READ MORE: Ceremony at Yukon River seeks salmon’s return

James is never content talking about water in isolation, or talking about land alone. Her work with How We Walk with the Land and the Water always looks to the land, water, animals and people in relation to each other.

“Regional land use planning can’t separate the land and the water — that’s one of the bigger messages — that land and water are not separable,” she says. It permeates her belief system.

“The swan itself is a very powerful water-land [messenger] — it needs both and reminds us twice a year of that connection.”

Everything depends on the timing of the seasons.

“I love that this [UN event] is going on during that because that migration is all a part of that seasonal-round stuff, too — that we’re all dependent, and those swans, too.”

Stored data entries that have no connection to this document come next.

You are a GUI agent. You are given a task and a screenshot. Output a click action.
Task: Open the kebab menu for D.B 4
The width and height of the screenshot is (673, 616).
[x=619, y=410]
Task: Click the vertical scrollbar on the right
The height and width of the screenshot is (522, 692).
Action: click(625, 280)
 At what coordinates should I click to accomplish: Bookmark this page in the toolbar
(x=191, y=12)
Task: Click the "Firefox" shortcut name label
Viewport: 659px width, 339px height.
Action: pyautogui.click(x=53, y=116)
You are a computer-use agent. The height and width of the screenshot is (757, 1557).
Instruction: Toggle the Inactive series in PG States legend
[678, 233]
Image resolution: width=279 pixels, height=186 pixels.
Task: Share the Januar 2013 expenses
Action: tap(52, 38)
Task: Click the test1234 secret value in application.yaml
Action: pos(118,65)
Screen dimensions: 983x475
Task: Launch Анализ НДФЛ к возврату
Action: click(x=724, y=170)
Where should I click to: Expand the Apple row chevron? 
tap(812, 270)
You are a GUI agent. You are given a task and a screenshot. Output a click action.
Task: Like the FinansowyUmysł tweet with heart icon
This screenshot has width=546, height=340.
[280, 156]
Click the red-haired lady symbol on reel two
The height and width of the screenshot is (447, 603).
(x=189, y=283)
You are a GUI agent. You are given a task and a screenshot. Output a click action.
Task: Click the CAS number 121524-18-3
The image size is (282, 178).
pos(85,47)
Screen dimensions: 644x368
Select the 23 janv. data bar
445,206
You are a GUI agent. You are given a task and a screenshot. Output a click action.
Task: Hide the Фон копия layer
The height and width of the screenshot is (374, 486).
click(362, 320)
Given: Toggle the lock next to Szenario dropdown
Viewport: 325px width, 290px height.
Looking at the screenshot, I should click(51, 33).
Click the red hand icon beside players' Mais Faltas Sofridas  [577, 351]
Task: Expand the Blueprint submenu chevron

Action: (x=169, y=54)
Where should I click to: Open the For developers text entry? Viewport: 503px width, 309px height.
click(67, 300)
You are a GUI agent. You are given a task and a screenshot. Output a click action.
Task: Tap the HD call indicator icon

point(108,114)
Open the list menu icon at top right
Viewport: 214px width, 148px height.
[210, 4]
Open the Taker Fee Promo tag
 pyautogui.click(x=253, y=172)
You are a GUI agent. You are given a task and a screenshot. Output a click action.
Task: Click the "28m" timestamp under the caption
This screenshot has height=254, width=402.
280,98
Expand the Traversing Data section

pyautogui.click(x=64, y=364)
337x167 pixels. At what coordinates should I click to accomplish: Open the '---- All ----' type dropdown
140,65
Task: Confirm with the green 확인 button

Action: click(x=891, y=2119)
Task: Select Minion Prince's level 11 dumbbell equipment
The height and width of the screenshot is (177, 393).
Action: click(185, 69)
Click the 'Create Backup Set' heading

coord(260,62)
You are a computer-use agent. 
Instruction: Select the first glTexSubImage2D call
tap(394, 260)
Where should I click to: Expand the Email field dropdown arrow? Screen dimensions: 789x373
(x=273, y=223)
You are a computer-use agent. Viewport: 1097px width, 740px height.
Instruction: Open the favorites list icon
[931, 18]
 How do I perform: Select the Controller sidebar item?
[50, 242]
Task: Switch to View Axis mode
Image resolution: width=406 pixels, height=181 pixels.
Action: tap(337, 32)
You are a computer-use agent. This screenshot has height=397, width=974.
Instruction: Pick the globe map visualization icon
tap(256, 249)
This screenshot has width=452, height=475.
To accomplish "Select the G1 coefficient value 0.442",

She gets a little excited describing the connections that are so much a part of who she is.

“We are 80 per cent water,” she marvels.

Snow is water, as is ice. Fish live in it, but all life depends on it.

“We are water.”

In anthropological circles, Tlingit people are known as an aqua-centric culture. This means that all language references and understandings are placed in relationship to the sea and the flow of rivers, or what has been called “thinking like a watershed.”

Language orients people in relation to water, she explains.

“Our directional verbal language is directly related to the water. Down to the water, or from the shore, to the lake — it’s all in relation to water.”

James gives another example: “We like to sleep with our feet to the water — it’s just something that’s in our tradition. If you’re going to camp somewhere safe with your feet to the water and you just do it. I don’t know why.”

“We have like this law, never take more than what you need, right? You need one trout to live for the night, catch one trout.”

Same for water.

“Use what you could pack in, and never take more than you need.”

She warns: “Don’t play with nature. Don’t play with fish. These are our ways.”

“Water governance can’t go on the way it is, because there just isn’t enough fresh water and there’s just too many humans,” she says.

She asks: Why would people use the same method of governance that has resulted in species dying off and disappearing, contamination and pollution? James shames the pursuit of industrial interests and profits. She believes that buying water in bottles creates a disconnect that separates people from the source and the land, and then people don’t care about what happens in nature.

James explains the importance of Indigenous contributions to water governance by reading Article 25 of the United Nations Declaration on the Rights of Indigenous People: “Indigenous people have the right to maintain and strengthen their distinctive spiritual relationship with the traditionally owned or otherwise occupied and used lands, territories, waters and coastal seas and other resources and to uphold their responsibilities to the future generations in this regard.”

The University of Manitoba is coordinating a side-event on decolonizing water governance. It will feature a panel to discuss how Indigenous peoples’ strengths can help the broader water community to achieve its goals. James and Davies will be speaking and open to questions.

While working with various international and United Nations programs around the world, Dan Paleczny has been to many UN conferences in different places. He told the News the real stuff happens in the side events, and even the social events, but not in the enormous rooms with big-name speakers. He finds that the contacts made globally help create a network of people that help can build alliances and connections into the future.

The UN23 Water Conference could be extremely valuable for James and Davies. By engaging with thought leaders from around the world, Paleczny says, it gives both an impression of the big picture and the range of interests, and how complex the considerations are that need to be made.